Pixel coordinate grounding data
%%
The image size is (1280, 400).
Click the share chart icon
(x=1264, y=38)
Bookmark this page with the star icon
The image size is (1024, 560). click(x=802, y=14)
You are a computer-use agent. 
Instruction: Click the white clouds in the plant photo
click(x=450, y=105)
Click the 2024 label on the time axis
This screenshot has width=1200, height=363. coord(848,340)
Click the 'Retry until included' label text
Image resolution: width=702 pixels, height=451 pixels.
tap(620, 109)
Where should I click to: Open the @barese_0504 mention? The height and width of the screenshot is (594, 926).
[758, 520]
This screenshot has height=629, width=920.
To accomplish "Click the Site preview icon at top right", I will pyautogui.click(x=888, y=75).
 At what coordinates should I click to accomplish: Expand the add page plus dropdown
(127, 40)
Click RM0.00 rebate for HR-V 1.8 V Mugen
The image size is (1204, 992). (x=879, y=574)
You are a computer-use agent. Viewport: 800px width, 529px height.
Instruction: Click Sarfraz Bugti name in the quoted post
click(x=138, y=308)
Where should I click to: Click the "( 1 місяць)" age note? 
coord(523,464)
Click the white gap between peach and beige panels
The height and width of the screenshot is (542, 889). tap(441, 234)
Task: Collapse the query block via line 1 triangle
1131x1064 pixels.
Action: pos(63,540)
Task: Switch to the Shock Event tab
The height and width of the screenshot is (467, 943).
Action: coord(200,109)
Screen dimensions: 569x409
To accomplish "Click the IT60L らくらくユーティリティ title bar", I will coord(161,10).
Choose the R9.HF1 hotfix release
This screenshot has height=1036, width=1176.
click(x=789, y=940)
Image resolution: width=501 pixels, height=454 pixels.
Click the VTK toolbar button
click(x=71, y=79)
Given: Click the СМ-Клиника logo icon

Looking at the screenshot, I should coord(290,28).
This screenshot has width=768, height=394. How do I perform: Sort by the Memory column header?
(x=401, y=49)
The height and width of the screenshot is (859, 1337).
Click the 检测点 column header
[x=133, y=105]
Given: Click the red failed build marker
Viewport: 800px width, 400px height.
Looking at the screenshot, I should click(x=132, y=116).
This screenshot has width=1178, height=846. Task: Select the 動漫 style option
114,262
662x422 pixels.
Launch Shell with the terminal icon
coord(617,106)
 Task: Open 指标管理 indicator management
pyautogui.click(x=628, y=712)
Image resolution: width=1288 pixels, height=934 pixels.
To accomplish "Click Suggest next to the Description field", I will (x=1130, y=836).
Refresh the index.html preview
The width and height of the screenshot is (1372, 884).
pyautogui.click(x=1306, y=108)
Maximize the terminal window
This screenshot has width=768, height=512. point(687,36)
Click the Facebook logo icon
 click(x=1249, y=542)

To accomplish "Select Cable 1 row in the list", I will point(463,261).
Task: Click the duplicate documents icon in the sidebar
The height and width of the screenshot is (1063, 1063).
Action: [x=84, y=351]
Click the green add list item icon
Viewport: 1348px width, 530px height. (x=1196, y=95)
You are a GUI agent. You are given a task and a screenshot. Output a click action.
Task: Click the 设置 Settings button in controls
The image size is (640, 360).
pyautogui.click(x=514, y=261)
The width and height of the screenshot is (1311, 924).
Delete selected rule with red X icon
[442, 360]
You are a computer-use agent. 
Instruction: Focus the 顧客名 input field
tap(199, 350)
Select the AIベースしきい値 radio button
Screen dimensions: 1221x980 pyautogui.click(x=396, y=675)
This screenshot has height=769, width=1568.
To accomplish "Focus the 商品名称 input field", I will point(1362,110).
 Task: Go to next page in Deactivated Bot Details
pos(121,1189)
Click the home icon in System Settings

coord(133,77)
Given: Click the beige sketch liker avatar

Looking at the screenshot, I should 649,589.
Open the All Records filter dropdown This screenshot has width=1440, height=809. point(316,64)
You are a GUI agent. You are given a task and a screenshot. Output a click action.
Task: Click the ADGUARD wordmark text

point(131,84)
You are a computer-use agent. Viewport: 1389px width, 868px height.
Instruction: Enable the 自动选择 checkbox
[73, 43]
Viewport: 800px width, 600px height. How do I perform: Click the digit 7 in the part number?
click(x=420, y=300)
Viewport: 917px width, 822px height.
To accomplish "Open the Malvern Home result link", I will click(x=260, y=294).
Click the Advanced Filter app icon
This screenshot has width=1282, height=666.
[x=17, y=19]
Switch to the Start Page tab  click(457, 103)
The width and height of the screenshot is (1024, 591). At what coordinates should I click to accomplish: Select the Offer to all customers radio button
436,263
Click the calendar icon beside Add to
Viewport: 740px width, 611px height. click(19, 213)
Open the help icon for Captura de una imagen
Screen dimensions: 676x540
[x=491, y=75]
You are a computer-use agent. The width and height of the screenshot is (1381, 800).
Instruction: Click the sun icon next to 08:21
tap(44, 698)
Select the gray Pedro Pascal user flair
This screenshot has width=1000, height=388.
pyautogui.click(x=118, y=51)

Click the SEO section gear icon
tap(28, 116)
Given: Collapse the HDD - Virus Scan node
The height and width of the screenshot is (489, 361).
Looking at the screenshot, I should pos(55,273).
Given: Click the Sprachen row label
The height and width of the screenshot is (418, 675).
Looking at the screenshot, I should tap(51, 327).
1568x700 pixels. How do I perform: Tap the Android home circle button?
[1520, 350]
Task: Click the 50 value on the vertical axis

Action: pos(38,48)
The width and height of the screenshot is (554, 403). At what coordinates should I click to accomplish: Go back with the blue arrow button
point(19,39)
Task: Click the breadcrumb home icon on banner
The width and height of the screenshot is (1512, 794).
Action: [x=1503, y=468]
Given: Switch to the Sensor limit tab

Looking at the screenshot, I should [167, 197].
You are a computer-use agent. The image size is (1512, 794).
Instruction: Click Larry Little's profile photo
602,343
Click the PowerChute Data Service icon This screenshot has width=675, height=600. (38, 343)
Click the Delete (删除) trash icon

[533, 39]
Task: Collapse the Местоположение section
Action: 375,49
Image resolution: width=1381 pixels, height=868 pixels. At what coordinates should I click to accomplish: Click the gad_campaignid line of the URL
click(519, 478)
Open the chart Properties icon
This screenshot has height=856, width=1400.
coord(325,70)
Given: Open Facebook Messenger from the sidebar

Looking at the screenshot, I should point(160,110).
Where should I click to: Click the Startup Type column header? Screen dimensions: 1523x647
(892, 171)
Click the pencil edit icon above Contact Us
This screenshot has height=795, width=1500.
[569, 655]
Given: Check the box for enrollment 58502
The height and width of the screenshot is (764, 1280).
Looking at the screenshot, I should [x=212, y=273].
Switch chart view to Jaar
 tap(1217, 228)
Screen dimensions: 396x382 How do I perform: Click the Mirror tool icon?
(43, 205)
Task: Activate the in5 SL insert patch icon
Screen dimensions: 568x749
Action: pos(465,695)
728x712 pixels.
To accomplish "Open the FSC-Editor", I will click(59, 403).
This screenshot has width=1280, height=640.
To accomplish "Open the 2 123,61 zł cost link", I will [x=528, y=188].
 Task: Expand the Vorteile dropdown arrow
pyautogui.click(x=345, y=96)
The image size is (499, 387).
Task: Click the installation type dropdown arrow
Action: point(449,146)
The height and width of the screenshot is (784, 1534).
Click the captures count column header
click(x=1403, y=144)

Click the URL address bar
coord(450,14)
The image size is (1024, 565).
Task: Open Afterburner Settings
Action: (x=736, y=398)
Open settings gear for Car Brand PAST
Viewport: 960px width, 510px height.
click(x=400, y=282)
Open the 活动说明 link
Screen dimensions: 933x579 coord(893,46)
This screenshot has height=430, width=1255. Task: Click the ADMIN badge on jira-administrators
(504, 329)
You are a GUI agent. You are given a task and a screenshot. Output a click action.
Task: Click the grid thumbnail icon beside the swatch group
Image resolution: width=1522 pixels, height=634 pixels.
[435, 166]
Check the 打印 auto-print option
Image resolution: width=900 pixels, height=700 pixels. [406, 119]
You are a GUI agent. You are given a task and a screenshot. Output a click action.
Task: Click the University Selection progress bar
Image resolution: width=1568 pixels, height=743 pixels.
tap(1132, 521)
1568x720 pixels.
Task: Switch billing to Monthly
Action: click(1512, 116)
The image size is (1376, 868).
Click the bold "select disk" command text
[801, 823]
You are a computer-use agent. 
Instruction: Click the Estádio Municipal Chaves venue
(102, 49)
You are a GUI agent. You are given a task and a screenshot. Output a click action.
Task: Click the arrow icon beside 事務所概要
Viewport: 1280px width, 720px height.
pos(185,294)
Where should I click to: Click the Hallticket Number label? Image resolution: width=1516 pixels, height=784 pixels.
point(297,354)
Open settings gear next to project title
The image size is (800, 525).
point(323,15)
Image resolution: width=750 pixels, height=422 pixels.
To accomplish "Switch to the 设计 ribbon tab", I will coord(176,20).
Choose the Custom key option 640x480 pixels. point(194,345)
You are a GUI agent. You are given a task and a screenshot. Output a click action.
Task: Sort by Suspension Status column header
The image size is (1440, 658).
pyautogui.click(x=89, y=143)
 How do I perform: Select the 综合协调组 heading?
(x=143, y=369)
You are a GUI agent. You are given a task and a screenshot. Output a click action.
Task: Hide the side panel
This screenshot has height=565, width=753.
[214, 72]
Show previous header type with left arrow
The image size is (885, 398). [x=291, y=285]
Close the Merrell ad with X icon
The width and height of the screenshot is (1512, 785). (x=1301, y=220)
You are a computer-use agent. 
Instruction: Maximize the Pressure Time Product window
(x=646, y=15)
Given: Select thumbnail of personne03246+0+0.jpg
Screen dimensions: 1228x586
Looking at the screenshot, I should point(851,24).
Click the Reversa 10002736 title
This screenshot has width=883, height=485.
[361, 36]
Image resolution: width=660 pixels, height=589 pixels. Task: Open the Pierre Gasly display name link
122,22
%%
## Problem
Lines from the entries that contain the string "thumbnail" must be found and copied.

## Output for this exercise
Task: Click the grid thumbnail icon beside the swatch group
Given: Select thumbnail of personne03246+0+0.jpg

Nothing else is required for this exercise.